Construction on the facility began in June 2025 after the district learned it had received $6.5 million in funding through the Appalachian Community Innovation Centers Grant Program. Indian Creek was one of 14 recipients of the funding, which totaled $88 million. The money is being administered by the Ohio Facilities Construction Commission.

“We’re excited about it,” Superintendent T.C. Chappelear said. “The requirements of the grant were to provide for public education, health care and workforce. And that’s what we have.”

He added that the Jefferson County Educational Service Center would be providing education through its Quest Center alternative school. Health care will be provided through Allied Integrated Care’s day treatment facility and WVU Medicine’s clinic, and the Jefferson County Community Action Council and OhioMeansJobs will have a satellite office where area residents will be able to look for employment.

“We developed the plan and the grant application not with the Indian Creek school district in mind, but with all of Jefferson County in mind,” Chappelear said. “We just really feel that this is going to provide a benefit to the whole county.”

In the youth partial facility, pupils in grades K-8 who have mental health concerns will receive part-day counseling and part-day education, Belt explained.

“It’s a two-fold thing, where you could have a child who’s struggling in a regular school setting who might need some services,” he said. “Or, you could have a student who is coming out of a residential facility, and this would serve as a step-down to get them adjusted to being in an environment where they have an opportunity to be more successful when they go back to their home school. It’s going to be something that’s heavily used by all of the schools in the county.”

In addition to classrooms and an extended learning area, the building has a gymnasium with a single basketball hoop, two batting cages and a floor that’s marked for basketball and pickleball.

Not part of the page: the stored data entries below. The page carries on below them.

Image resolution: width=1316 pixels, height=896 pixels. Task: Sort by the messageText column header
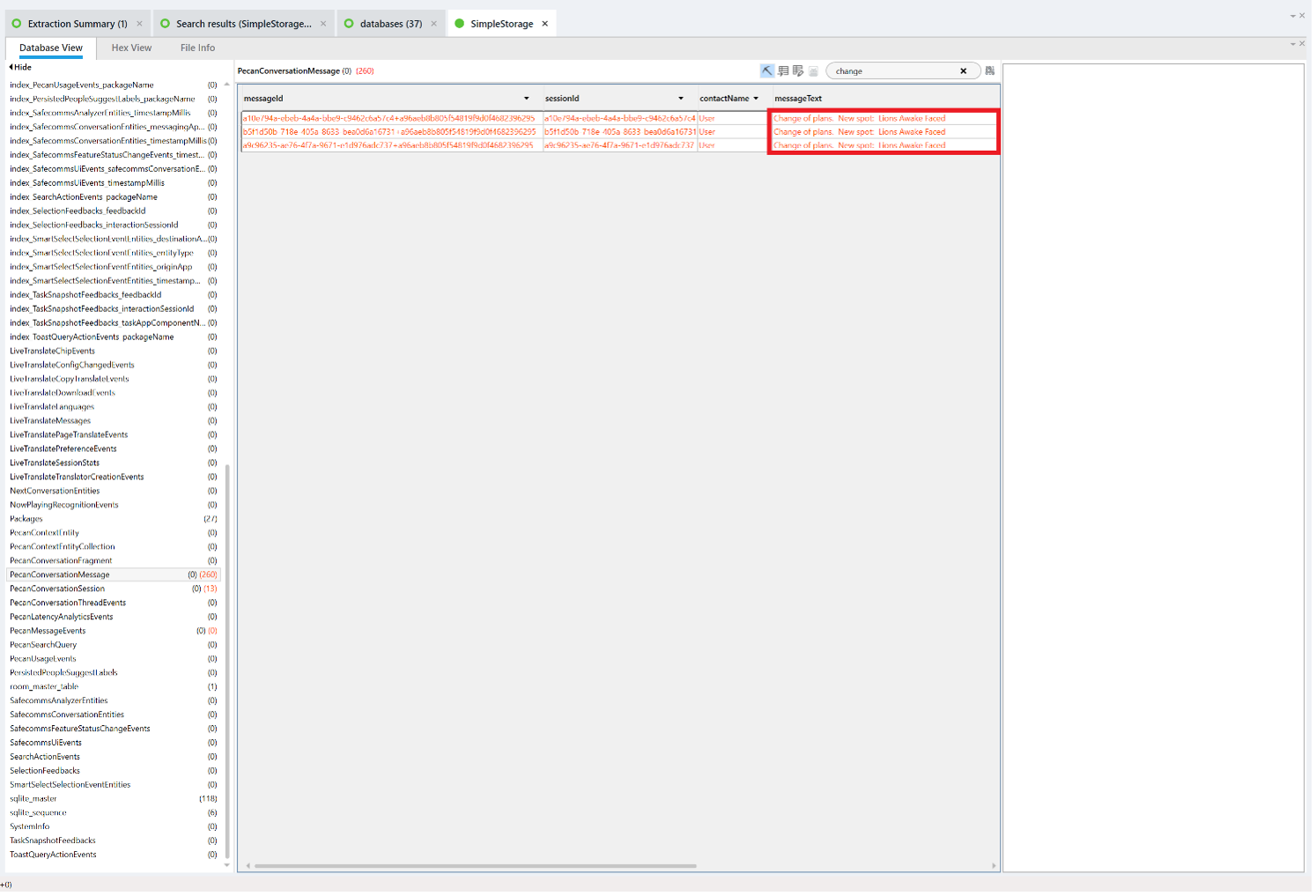point(798,99)
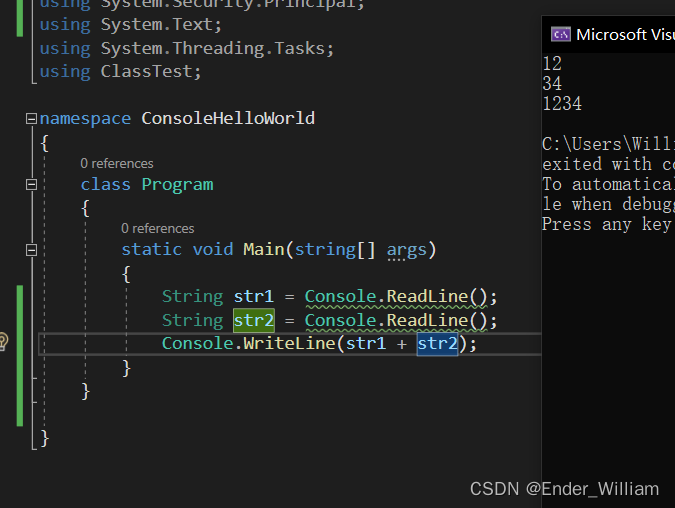Collapse the ConsoleHelloWorld namespace block
This screenshot has width=675, height=508.
coord(31,118)
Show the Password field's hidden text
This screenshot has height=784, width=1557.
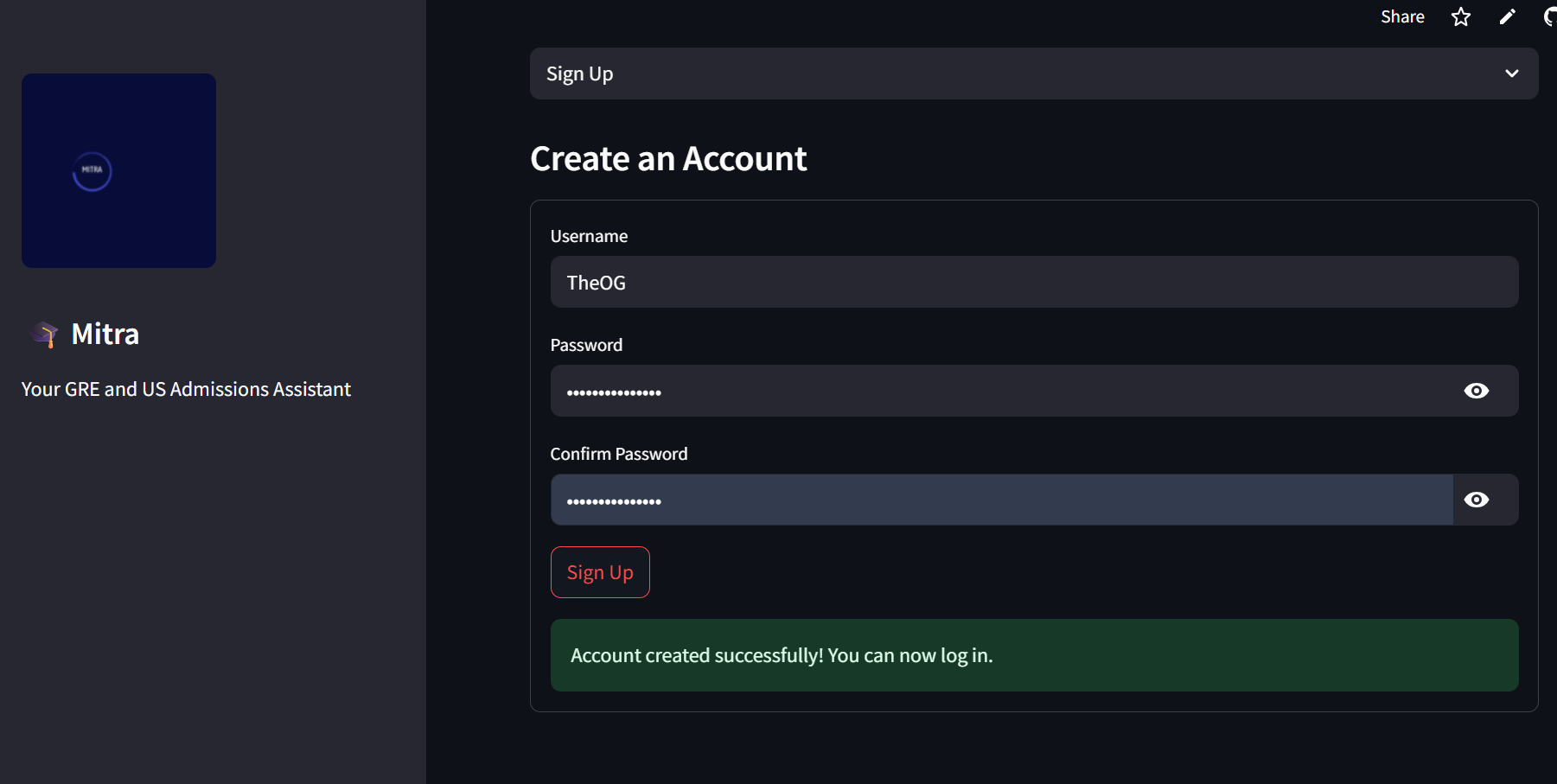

Access to each of the areas will be controlled through a key fob system, Belt explained, adding that in the future, members of the community will be able to use the gymnasium through a fob and a dedicated entrance.

The building has been designed to ensure that members of the community who come to utilize specific services will be isolated from the students. For example, those seeking a job or residents coming for treatment at the walk-in clinic will be isolated in their particular areas, Belt said.

“We have high hopes for the building,” said Dr. Ted Starkey, a longtime Indian Creek board member. “It’s been designed to have everyone feel secure about the operation, and I’m really happy about that.”

A ribbon-cutting for the center is scheduled for 6 p.m. Aug. 13. Classroom areas will be ready for use when school starts Aug. 24, while the walk-in clinic and the OhioMeansJobs office will open in the fall. The center, district officials said, will help the entire area.

“That’s the whole idea. That was the intention, always, from the beginning, to bring in something positive,” Starkey said. “We have talked about that for years, and we thought this was a good way to execute that vision.”

It will be the latest new building constructed in the district and comes on the heels of the $63 million construction projects that included a new Indian Creek High School, a new Cross Creek Elementary School and improvements at Hills Elementary School and Indian Creek Middle School.

“We’ve got solid leadership from T.C. Chappelear, and we’ve got a very experienced board that cares about promoting the community and is very student-centered in all of their endeavors,” Belt said. “And, we are blessed to have a community that actually showed up at the ballot box, after years and years of trying. When you look back to what our facilities were like to what they are currently, it’s night and day.”